--- Start ---
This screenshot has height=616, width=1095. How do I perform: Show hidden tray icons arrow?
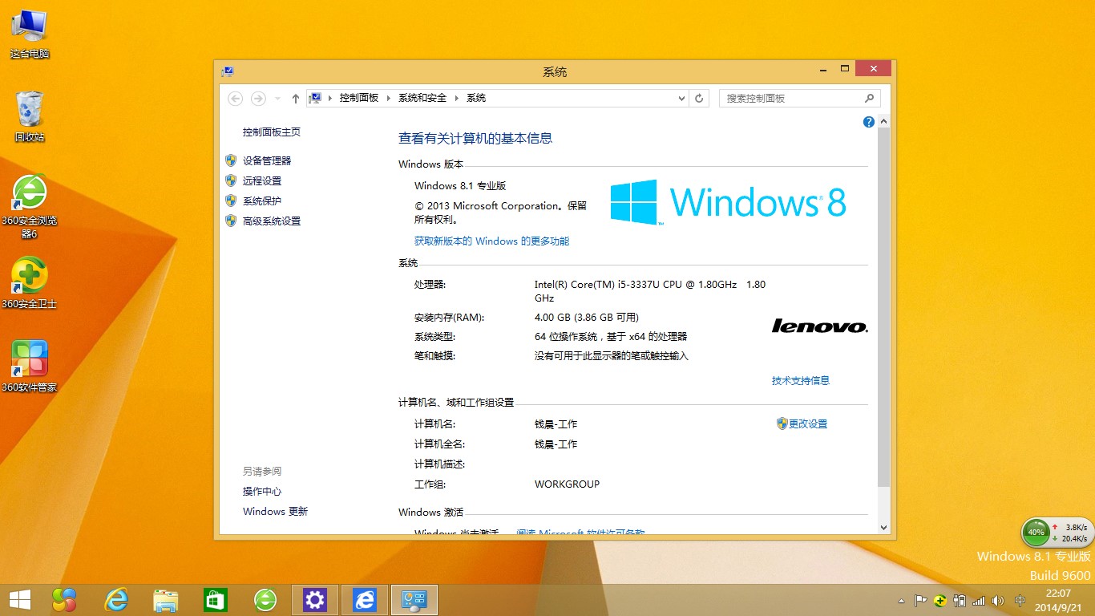tap(902, 600)
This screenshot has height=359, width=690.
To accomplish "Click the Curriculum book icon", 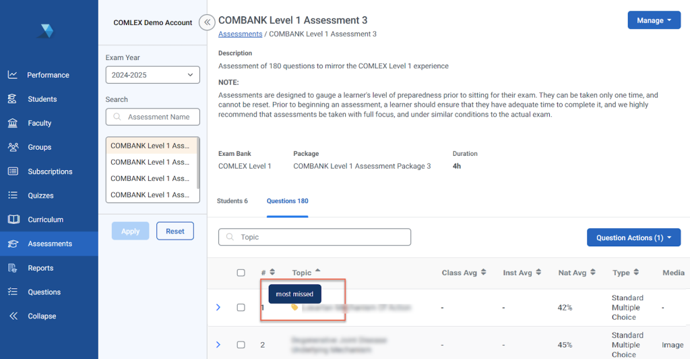I will pyautogui.click(x=13, y=219).
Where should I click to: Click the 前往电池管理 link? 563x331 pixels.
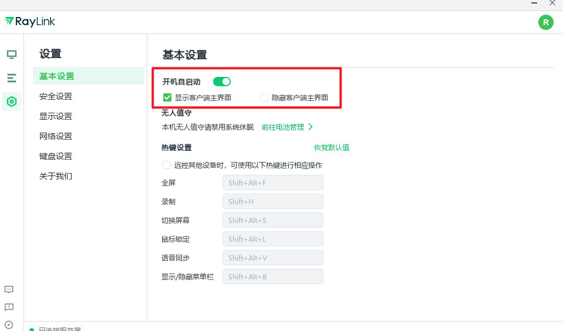pos(287,127)
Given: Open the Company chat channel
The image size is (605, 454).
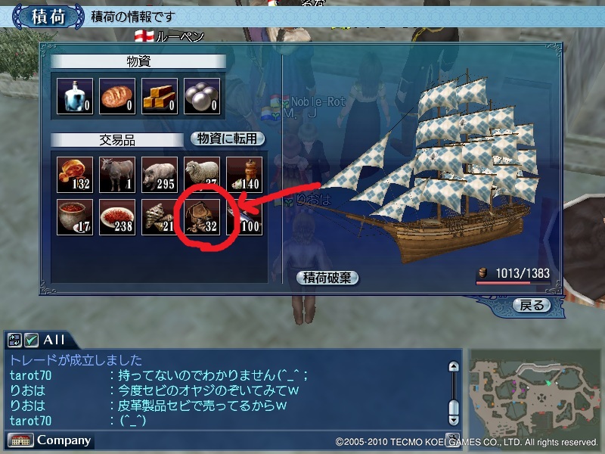Looking at the screenshot, I should (x=49, y=440).
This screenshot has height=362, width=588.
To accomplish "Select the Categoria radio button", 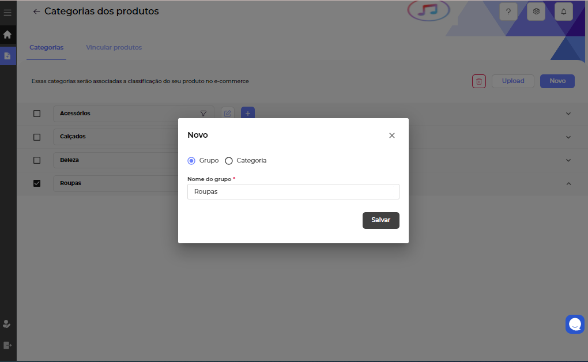I will (229, 161).
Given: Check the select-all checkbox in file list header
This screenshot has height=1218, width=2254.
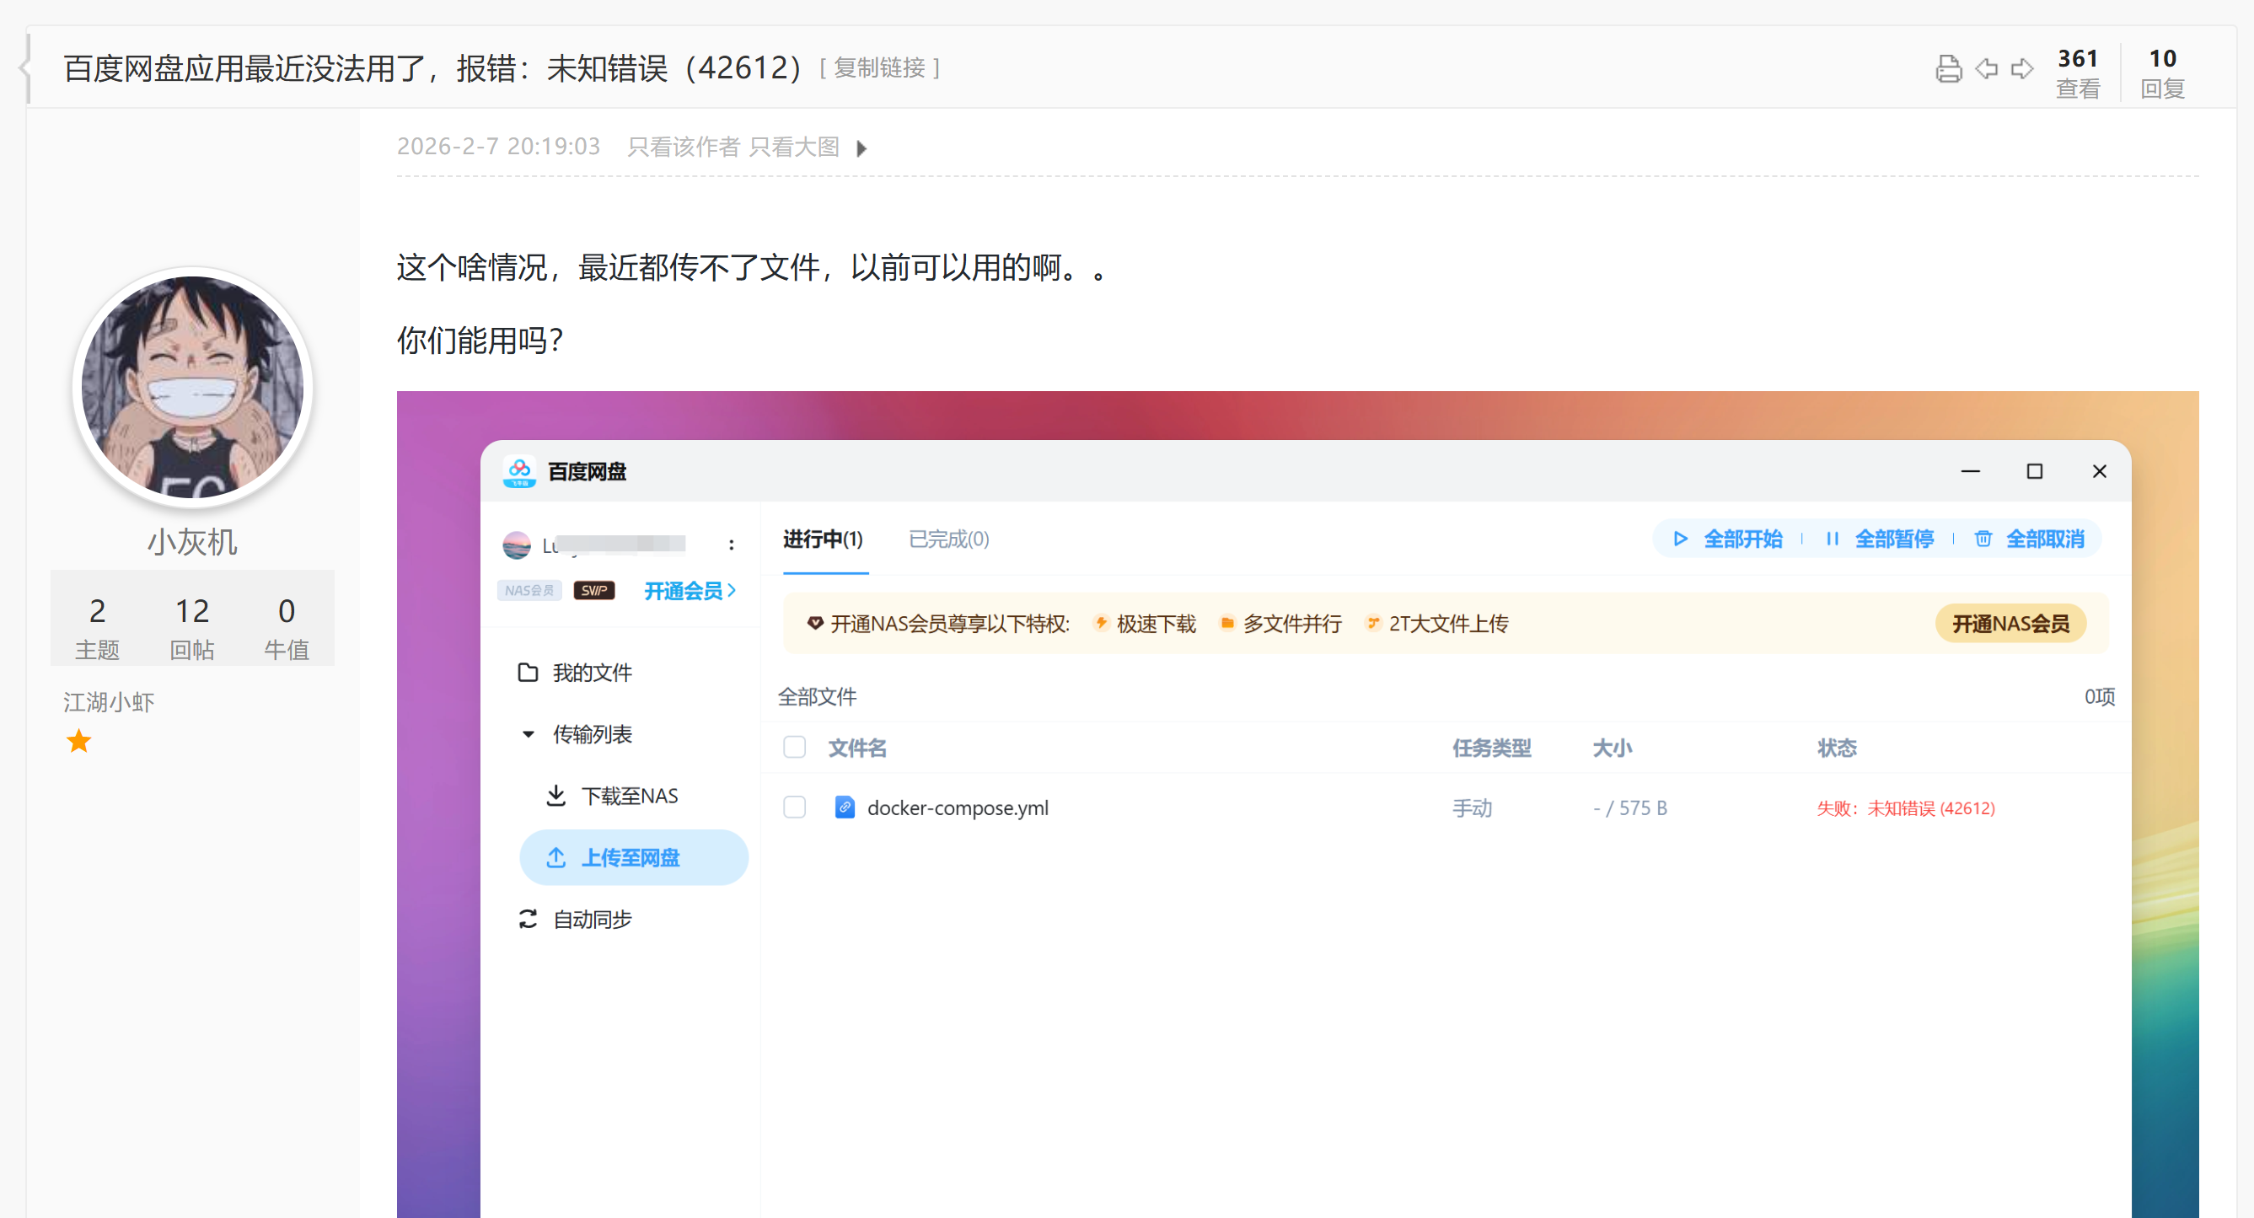Looking at the screenshot, I should 795,747.
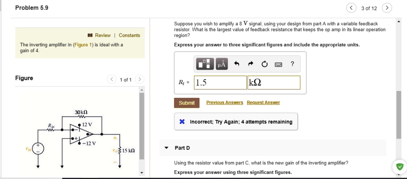The width and height of the screenshot is (407, 179).
Task: Click the Rf value input field
Action: [x=220, y=82]
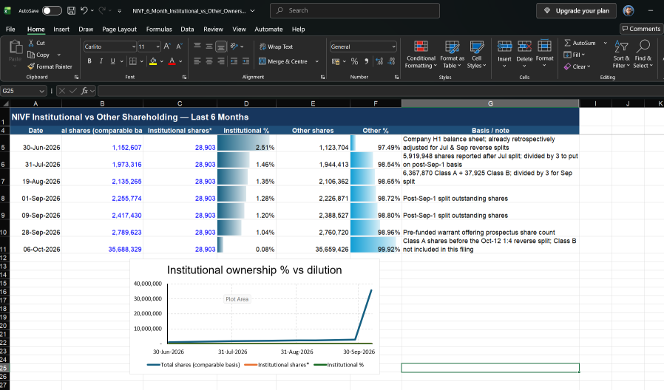The height and width of the screenshot is (390, 664).
Task: Click the Save floppy disk icon
Action: (71, 10)
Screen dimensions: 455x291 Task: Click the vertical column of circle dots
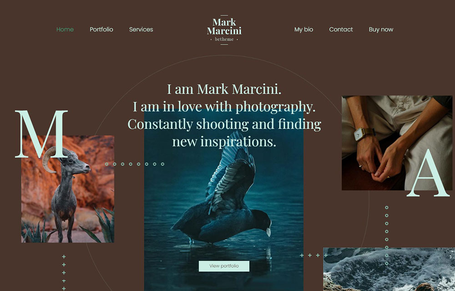[x=386, y=236]
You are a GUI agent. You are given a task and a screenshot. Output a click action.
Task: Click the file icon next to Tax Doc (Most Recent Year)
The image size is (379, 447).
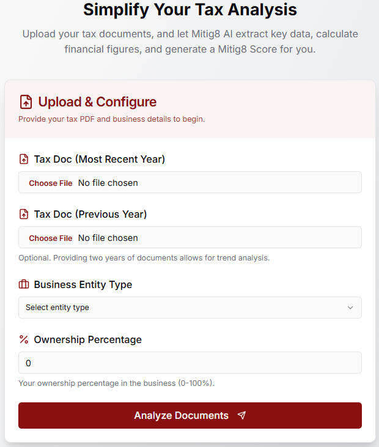(24, 160)
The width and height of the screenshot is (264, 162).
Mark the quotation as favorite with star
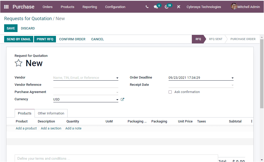coord(18,63)
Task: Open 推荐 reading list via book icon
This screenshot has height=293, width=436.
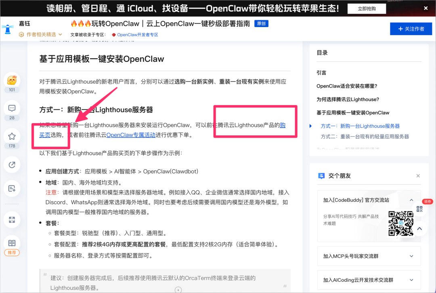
--- End ---
■ WORK REQUIRED
Rewrite the material from the line with "You are a GUI" to the line with "coord(18,63)" as a numbered list, skipping blank lines and leaving out the pictures.

■ FINISHED ANSWER
1. You are a GUI agent. You are given a task and a screenshot. Output a click action.
2. Task: Click the file icon next to Tax Doc (Most Recent Year)
3. The image size is (379, 447).
4. (24, 160)
5. The width and height of the screenshot is (264, 162).
6. Mark the quotation as favorite with star
7. coord(18,63)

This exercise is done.